Publisher: Kurti Publishing

A debut YA novel sees a bereaved teenager return to her hometown and discover her magical heritage.

Sixteen-year-old Emma is half white, half Hispanic. When her mother is murdered, Emma moves from Chicago to New Mexico to live with her estranged father. Emma’s dad is the sheriff of Redención (Redemption), a tiny farming town holding out against corporate land-grabbing. Emma misses her mom, and her feelings toward her dad flit between anger and affection. But Redención feels like home. Many of the people there remember her from when she was a 2-year-old. Moreover, there’s Navaho spirit magic in the town: a star magic that has passed to Emma from her mom. Emma learns from Miss Ruth, a Navajo healer. The teen also has visions and is carried off by spirits. Most important of all, Emma discovers she has the ability to shape and control natural forces. With magic, she could save the town. But she is angry—driven by grief and the need to find her mom’s killer.
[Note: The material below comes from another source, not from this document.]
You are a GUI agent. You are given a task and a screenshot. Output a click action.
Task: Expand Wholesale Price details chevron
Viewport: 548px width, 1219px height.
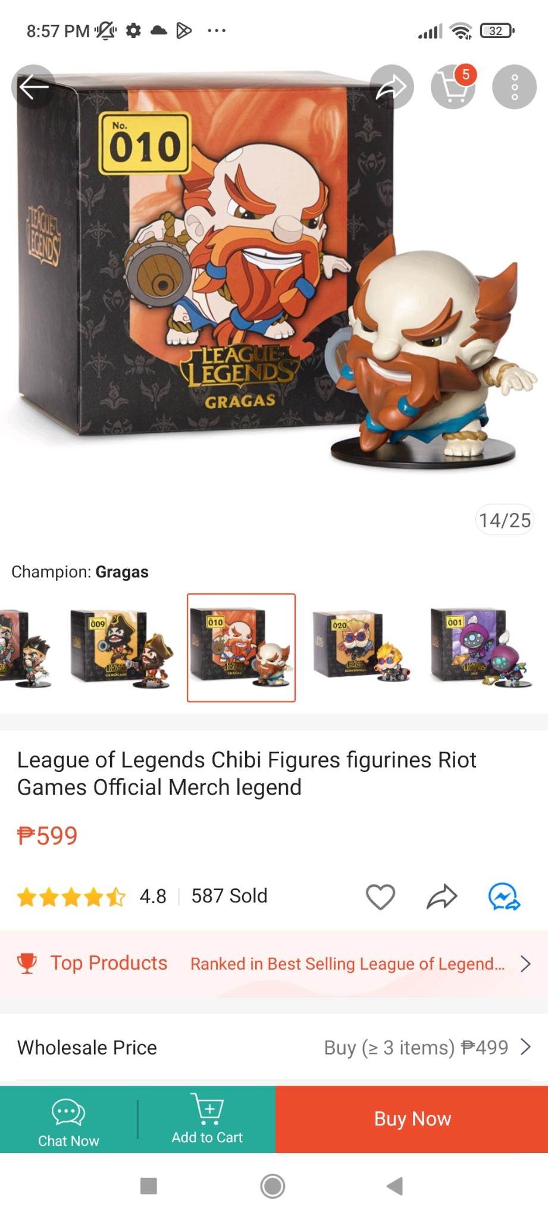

And she is conflicted—drawn to the local football jock, a boy she’s been warned to stay away from. Can Emma come to terms with her new life or will she and Redención fall? Bedard has an easy prose style, infused with a sense of place. From the moment Emma arrives, Redención comes to life—be it through the rampant snuffling of the local pet pig, Esther; the hushed backdrop of a Roman Catholic upbringing; or the villagers’ occasional utterances in Spanish. These last may prove mildly disorienting for monolingual English speakers yet Emma herself knows more than a little Spanish; for her, the effect is one of being encompassed. The author’s depictions of people are vivid. Emma is a mercurial teen—at times embracing, at times rejecting the changes in her life—and the townsfolk who befriend her are deftly developed. Away from Emma and her circle, this characterization trails off. (The antagonists, for example, are little more than ciphers.) But that merely adds to the sense that Emma shapes her own experiences. The plot, too, moves at her behest, bolstering her as a character. All told, teen readers should approve.

A richly grounded tale of growth and belonging.